◆ **About this task**
What is needed is an exact copy of the data below, pictures excluded.

◇ ◇ ◇ ◇ ◇

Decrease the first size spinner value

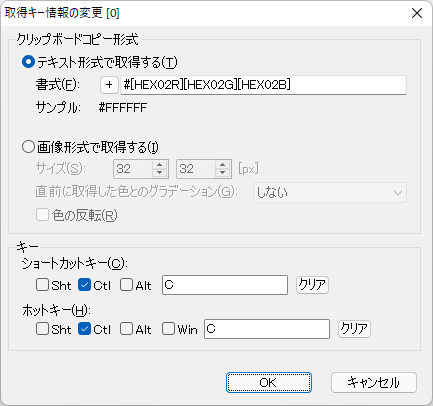coord(159,173)
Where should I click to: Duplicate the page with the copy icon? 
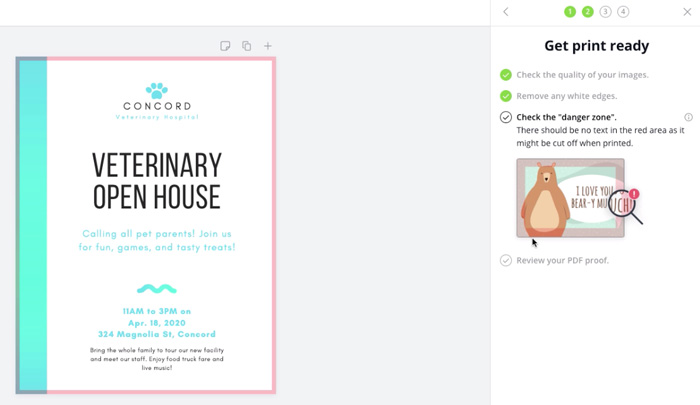tap(246, 46)
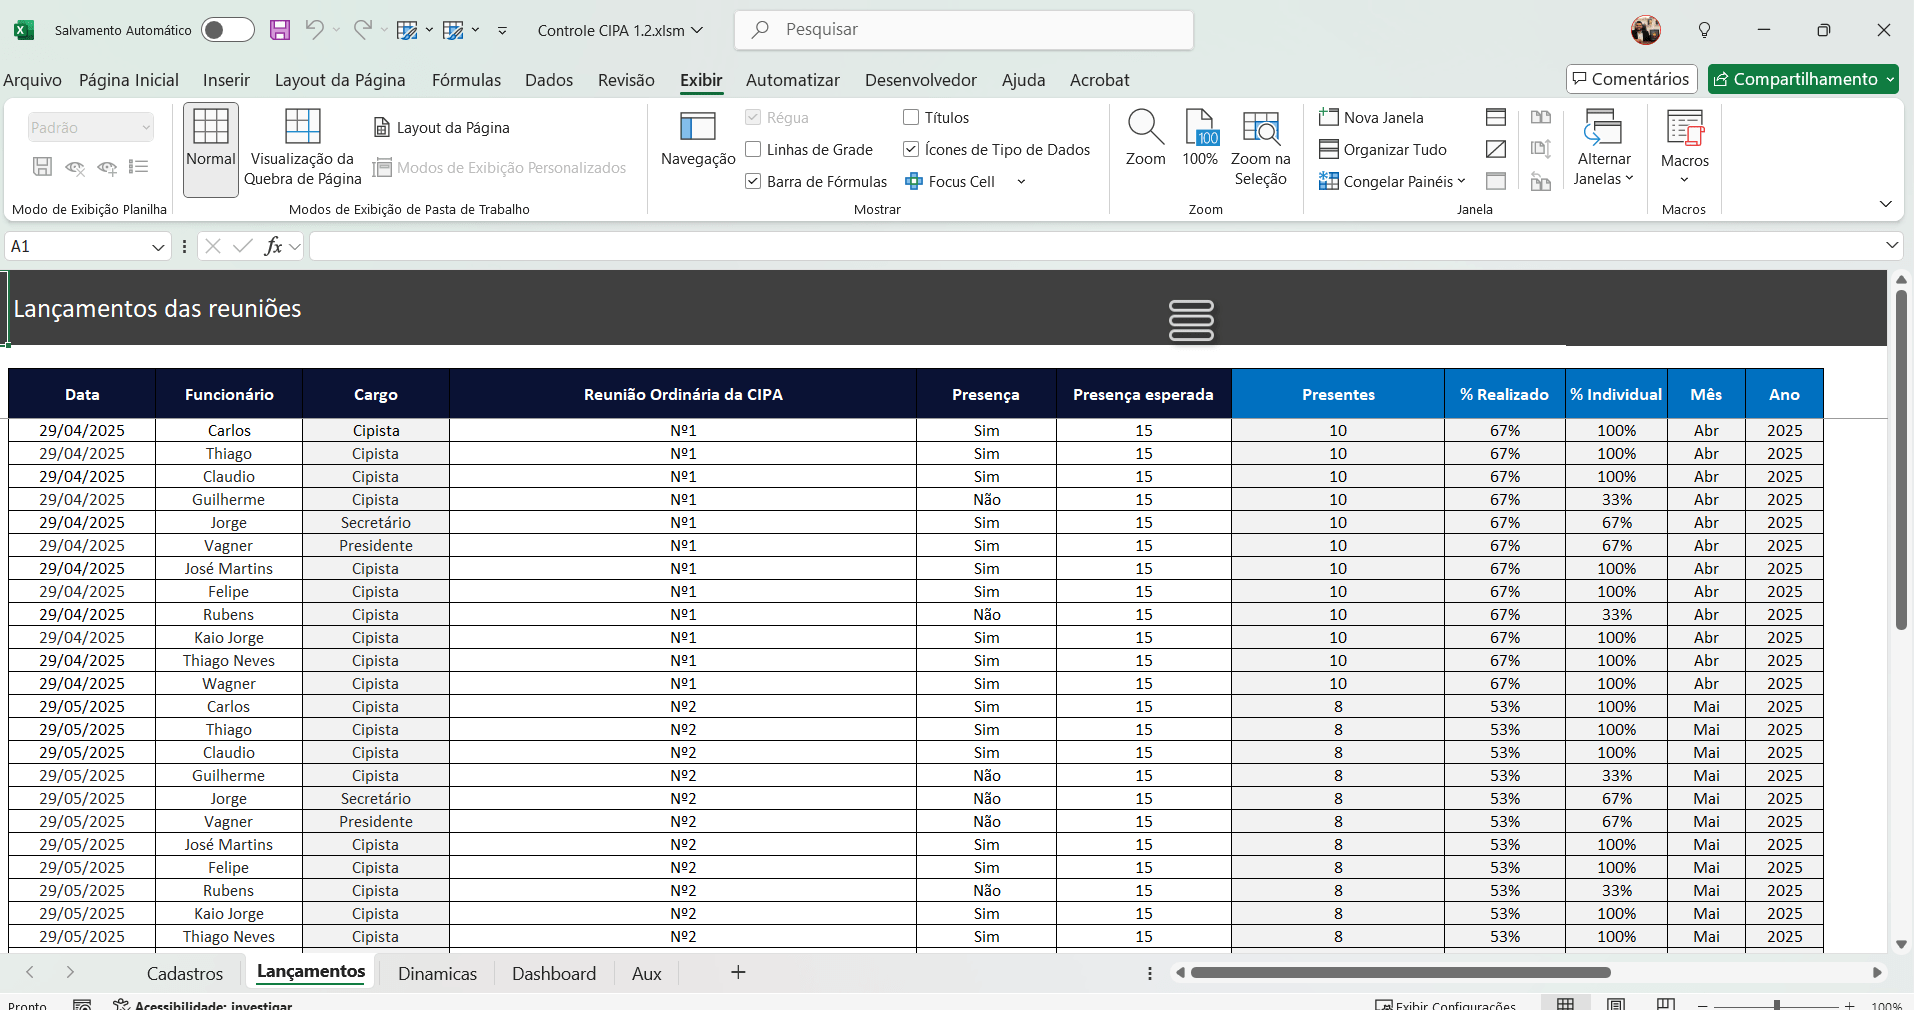Toggle Salvamento Automático switch
This screenshot has height=1010, width=1914.
click(x=227, y=30)
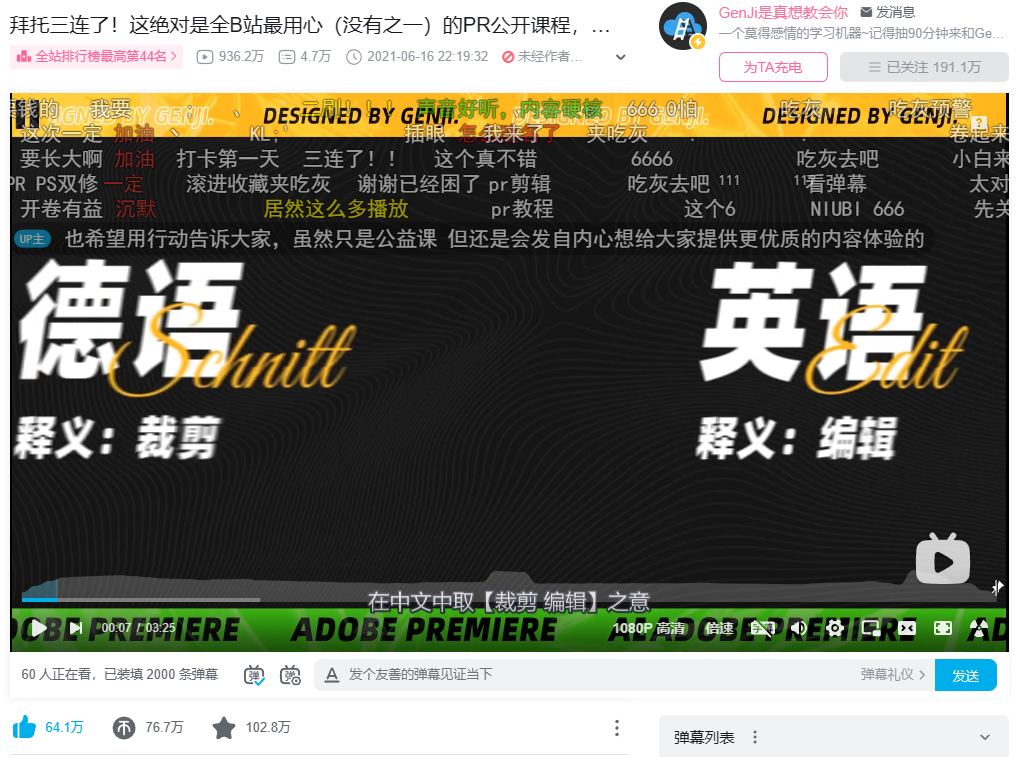Skip to the next video
The width and height of the screenshot is (1020, 757).
[x=76, y=628]
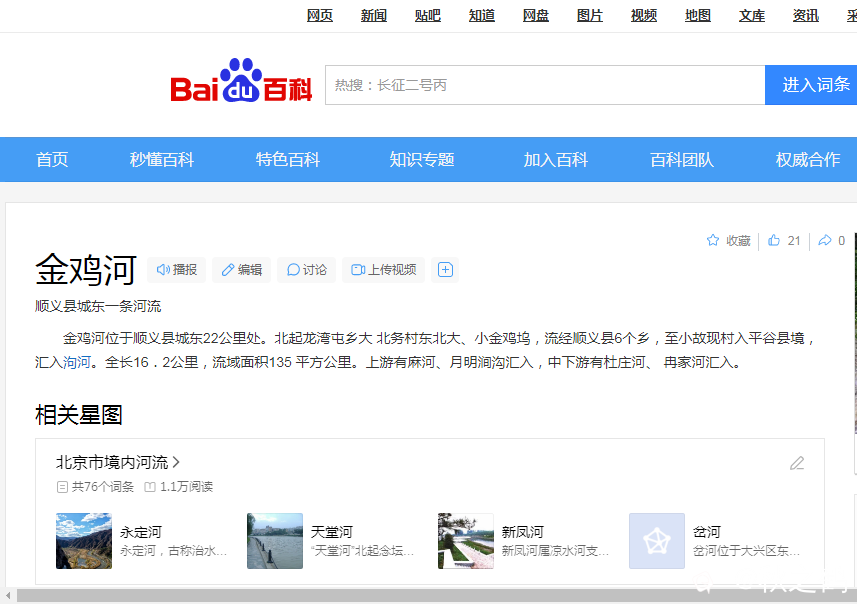Open the 知识专题 section tab
Viewport: 857px width, 604px height.
(x=421, y=159)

◇ ◇ ◇ ◇ ◇

◆ **Expected answer**
Decrease the first size spinner value

coord(159,173)
Where should I click to: Duplicate the page with the copy icon? 
tap(246, 46)
Toggle Salvamento Automático switch
This screenshot has height=1010, width=1914.
click(x=227, y=30)
Skip to the next video
The width and height of the screenshot is (1020, 757).
[x=76, y=628]
Open the 知识专题 section tab
Viewport: 857px width, 604px height.
(x=421, y=159)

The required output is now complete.